Нарисованная смерть (Фалетти) - страница 50

– Мою.

– И только?

– Да.

В односложный ответ он уместил всю мировую безмятежность. Морин заглянула ему в глаза, ища в них тщеславие и самомнение. Но взгляд его был чист, как у человека, сознающего, что он обладает всем, что ему необходимо.

– Однако у тебя нелегкая музыка.

– А что легкое? Я и сам нелегкий.

– Но твой успех доказывает, что люди не так глупы, как кажутся.

Коннор усмехнулся, видимо, какой-то своей внутренней шутке.

– Не так глупы, как кажутся, но и не так умны, как нам бы хотелось.

Морин впустила в себя свет его улыбки, и с тех пор они хоть и не всегда были вместе, но фактически не расставались.
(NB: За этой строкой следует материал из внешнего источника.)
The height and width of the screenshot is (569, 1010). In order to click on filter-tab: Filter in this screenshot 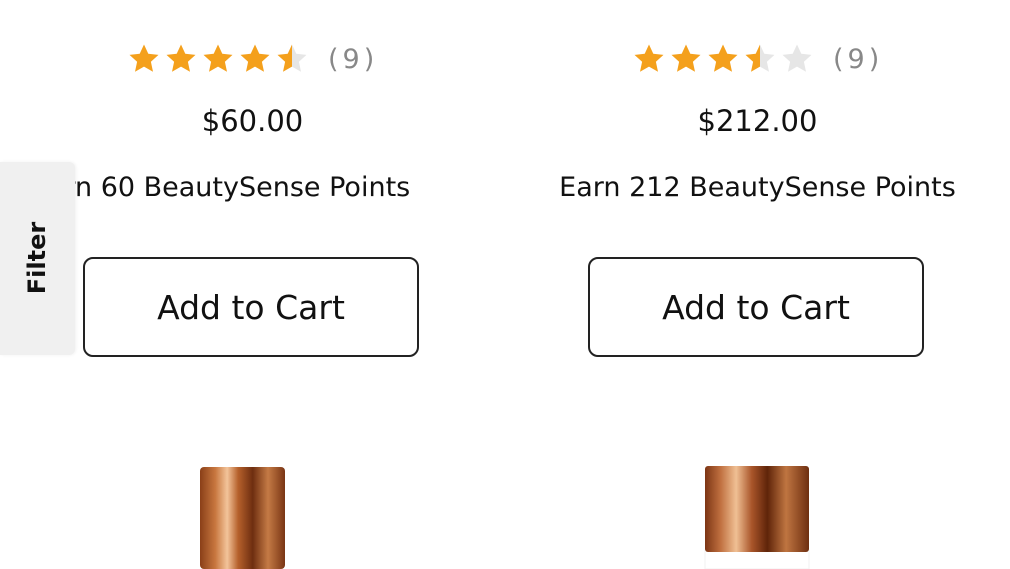, I will do `click(38, 258)`. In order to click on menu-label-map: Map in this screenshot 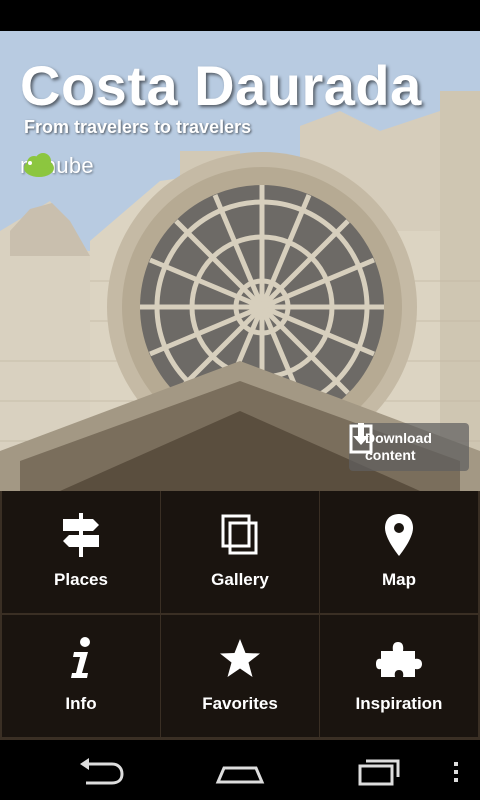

Вот как сейчас, когда стояли слившись, точно два облачка, и взирали сверху на Рим. Телефонный звонок застиг их врасплох, напомнив о том, что под бесконечной чередой крыш живет и движется конечный мир. Морин со вздохом выскользнула из его объятий и пошла взять беспроводной телефон с ночного столика.

– Алло?

– Привет, Морин, это Франко.

Морин снова вздохнула. Миру надоело ждать за окнами комнаты счастья. Вот он в виде этого звонка преодолел оконно-дверную преграду и вломился к ним.

– Привет, Франко. Что скажешь?

– Слушание назначено на утро четверга.

– Так быстро?

– Увы, твое дело слишком долго не сходит с газетных страниц, чтобы можно было его оттягивать. Тебя отстранили от работы?

– Официально нет. Но меня перевели в Академию на улицу Пьеро делла Франческа. Консультантом, что равноценно должности вахтерши.

– Я понимаю, Морин, тебе сейчас нелегко. Но, если сможешь, загляни сегодня ко мне. Надо, чтобы ты подписала кое-какие бумаги.

– Через час устроит?

– Вполне. Я жду тебя и…

Последовала короткая заминка. Морин она показалась вечностью.

– Я хотел сказать: не волнуйся.

– Я и не волнуюсь.

– Все хорошо, Морин.

– Конечно. Все хорошо.

Она аккуратно положила трубку на столик, хотя так и подмывало разбить ее вдребезги о тяжелую стеклянную столешницу.

Все хорошо.

А на самом деле ничего хорошего.

Ничего хорошего нет в том, чему она всегда отдавала себя без остатка, и в ее жажде истины, и в снах, то и дело прерываемых телефонным звонком. Ничего хорошего нет в людях, которые еще недавно клялись, что верят ей, как себе, а теперь замкнулись в недоверчивом молчании. Нет ничего хорошего в закатах и рассветах с этим удивительным человеком, который стоит с нею рядом, и в ее непоколебимой уверенности, что такой человек непременно должен был появиться в ее жизни.

Ничего хорошего во всем этом нет ни для женщины, ни для комиссара полиции Морин Мартини, которая пока еще служит в Римской квестуре, хотя две недели назад убила человека.